→ Texto de la página:
####

# USOS PRINCIPALES DEL AGUA > Energía >  Un gran pacto contra la dependencia energética

## ben-amar

http://www.elpais.com/articulo/socie...lpepisoc_1/Tes


*España no podrá prescindir de la nuclear a medio plazo pese a ser líder en renovables - Se confirma la insostenibilidad del modelo*

Admitido que la herencia nuclear es siempre perturbadora: residuos a enfriar durante décadas y a almacenar durante siglos, nadie del sector piensa, hoy por hoy, que la combinación óptima de viento (eólica), sol (termosolar, fotovoltaica), agua (hidráulica) y gas (menos contaminante en CO2 que el crudo) permitirá a medio plazo prescindir de la nuclear. "A medio plazo, la apuesta es seguir con las nucleares.
..................................................

Sobrevivir energéticamente exigirá optimizar la eficiencia en la compra, el transporte, el refinado, la generación, la distribución y el consumo y obligará a modificar la mezcla energética (la combinación porcentual de los diferentes combustibles que quemamos y que en 2010, fue el 47% de productos petrolíferos, el 23,4% de gas natural, 12,1% nuclear, 11,2% renovables y 6,2% carbón).

####

→ Material proporcionado:
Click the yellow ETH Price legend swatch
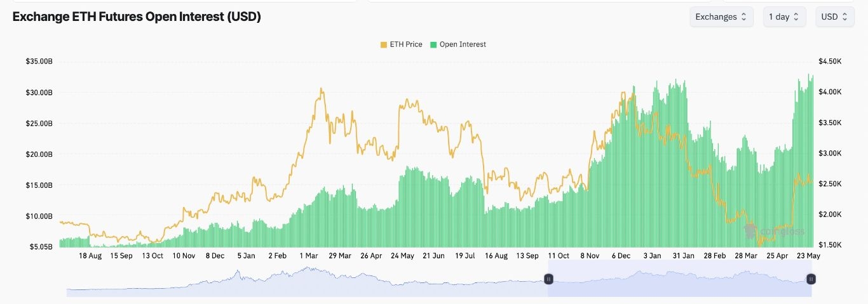 pyautogui.click(x=383, y=44)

####

→ Tareas a realizar:
• 1. ¿Qué combustibles formaban la mezcla energética de 2010 según el texto sobre la dependencia energética, y qué porcentaje correspondía a cada uno?
• 2. Resume en dos oraciones el texto sobre la dependencia energética.
• 3. Cita del texto sobre la dependencia energética el tramo que va de "## ben-amar" hasta "con las nucleares.".

→ Respuestas por tarea:
• 1.
- Productos petrolíferos: 47 %
- Gas natural: 23,4 %
- Nuclear: 12,1 %
- Renovables: 11,2 %
- Carbón: 6,2 %

• 2. Nadie del sector cree que la combinación de eólica, solar, hidráulica y gas permita prescindir de la nuclear a medio plazo, aunque se admite que sus residuos son una herencia perturbadora. Sobrevivir energéticamente exigirá optimizar la eficiencia desde la compra hasta el consumo y modificar la mezcla energética, que en 2010 dependía en un 47 % de productos petrolíferos.

• 3.
## ben-amar

http://www.elpais.com/articulo/socie...lpepisoc_1/Tes


*España no podrá prescindir de la nuclear a medio plazo pese a ser líder en renovables - Se confirma la insostenibilidad del modelo*

Admitido que la herencia nuclear es siempre perturbadora: residuos a enfriar durante décadas y a almacenar durante siglos, nadie del sector piensa, hoy por hoy, que la combinación óptima de viento (eólica), sol (termosolar, fotovoltaica), agua (hidráulica) y gas (menos contaminante en CO2 que el crudo) permitirá a medio plazo prescindir de la nuclear. "A medio plazo, la apuesta es seguir con las nucleares.